Cards on the table – unlike a fair number of lawyers, I don't see how you can make the case that legal aid can avoid cuts at a time of hugely strained public finances.

On balance, there is also something to the Government's argument that legal aid in England and Wales is relatively costly by international standards, even if the case has been overstated and some of the reasons for that expense are in dispute.

I also don't see how the Liberal Democrats can be condemned for not implementing their manifesto in Government. They are very much the junior partner in the coalition – they didn't get anywhere near winning.

But, accepting all that, it's high time – maybe the last available moment – to put some pressure on the Liberal Democrats to extract some meaningful compromises on the Legal Aid, Sentencing and Punishment of Offenders Bill. It's a piece of legislation that been rushed through clearly in the expectation by the Government that it will face no potent opposition.

So far that calculation has proved largely correct. Whatever you feel about legal aid, it's a good rule of thumb that such a dynamic, lacking rigorous debate and Parliamentary scrutiny, often leads to messy legislation or the laws of unintended consequence, an outcome that looks likely here.

And there are elements in the bill which just look plain wrong-headed. If there's a credible case for clause 12, which paves the way to means-test legal aid for those held in police custody, a measure introduced after a string of miscarriages of justice, I haven't seen it.

Likewise, moves to withdraw legal aid from clinical negligence – a measure Lord Justice Jackson criticised this month – and some areas of welfare cases, are at best questionable and may end up hitting the tax-payer in other areas.

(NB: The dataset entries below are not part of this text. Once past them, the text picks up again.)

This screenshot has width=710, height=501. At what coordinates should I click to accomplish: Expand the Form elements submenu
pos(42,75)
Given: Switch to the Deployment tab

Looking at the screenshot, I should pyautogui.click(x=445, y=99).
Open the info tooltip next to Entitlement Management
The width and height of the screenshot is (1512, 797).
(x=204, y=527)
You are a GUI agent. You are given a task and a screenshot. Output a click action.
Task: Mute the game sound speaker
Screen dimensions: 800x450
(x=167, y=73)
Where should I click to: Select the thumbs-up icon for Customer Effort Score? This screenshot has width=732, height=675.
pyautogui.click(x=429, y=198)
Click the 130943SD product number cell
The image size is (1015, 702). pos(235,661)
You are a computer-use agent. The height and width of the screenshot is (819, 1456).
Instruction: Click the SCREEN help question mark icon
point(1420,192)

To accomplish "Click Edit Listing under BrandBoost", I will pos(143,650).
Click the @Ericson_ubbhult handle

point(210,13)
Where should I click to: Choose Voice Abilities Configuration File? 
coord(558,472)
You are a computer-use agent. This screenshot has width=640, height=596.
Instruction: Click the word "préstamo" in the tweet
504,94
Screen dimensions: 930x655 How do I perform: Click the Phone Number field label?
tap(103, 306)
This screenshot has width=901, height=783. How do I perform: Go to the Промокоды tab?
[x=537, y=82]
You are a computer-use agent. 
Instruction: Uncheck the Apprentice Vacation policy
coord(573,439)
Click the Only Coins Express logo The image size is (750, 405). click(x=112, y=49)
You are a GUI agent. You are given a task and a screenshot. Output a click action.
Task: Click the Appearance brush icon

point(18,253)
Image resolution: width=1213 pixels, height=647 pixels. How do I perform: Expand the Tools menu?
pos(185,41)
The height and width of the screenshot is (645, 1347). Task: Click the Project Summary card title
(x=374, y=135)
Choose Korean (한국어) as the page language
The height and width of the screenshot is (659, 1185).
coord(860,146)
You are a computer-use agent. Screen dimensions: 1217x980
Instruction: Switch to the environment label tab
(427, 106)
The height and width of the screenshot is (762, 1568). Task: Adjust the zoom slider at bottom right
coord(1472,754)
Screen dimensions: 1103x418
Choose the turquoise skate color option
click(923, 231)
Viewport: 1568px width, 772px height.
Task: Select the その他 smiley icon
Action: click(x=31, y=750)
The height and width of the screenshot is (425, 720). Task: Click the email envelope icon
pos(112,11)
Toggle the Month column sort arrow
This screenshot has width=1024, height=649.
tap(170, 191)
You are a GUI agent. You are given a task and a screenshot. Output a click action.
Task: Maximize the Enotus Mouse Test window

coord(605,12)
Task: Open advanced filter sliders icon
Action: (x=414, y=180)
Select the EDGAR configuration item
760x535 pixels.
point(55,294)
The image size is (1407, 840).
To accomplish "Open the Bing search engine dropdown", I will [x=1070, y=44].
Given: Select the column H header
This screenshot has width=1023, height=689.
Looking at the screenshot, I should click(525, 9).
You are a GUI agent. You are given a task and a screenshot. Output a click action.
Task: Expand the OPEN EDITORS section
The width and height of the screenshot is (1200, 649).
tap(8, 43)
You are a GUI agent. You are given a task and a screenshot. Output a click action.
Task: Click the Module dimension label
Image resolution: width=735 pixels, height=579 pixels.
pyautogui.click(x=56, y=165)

Even the supportive Parliamentary committee that examined the reforms earlier this year and the Ministry of Justice's own impact assessment both concluded that there was some risk that rushed legislation would lead to increased burdens on the taxpayer by other agencies, a key argument of critics of the bill.

So it seems that the last chance for the profession and the campaigners is to go hard after the Liberal Democrats, who are currently occupied with an angst-laden party conference focused on their own pangs at being aligned with the Conservatives.

That a few party figures have given the odd sympathetic quote on legal aid to the Guardian or Independent, strangely, isn't going to quite cut the mustard. The self-styled conscience of Government needs to be reminded that there are matters of importance occurring outside the conference hall. And now would be good.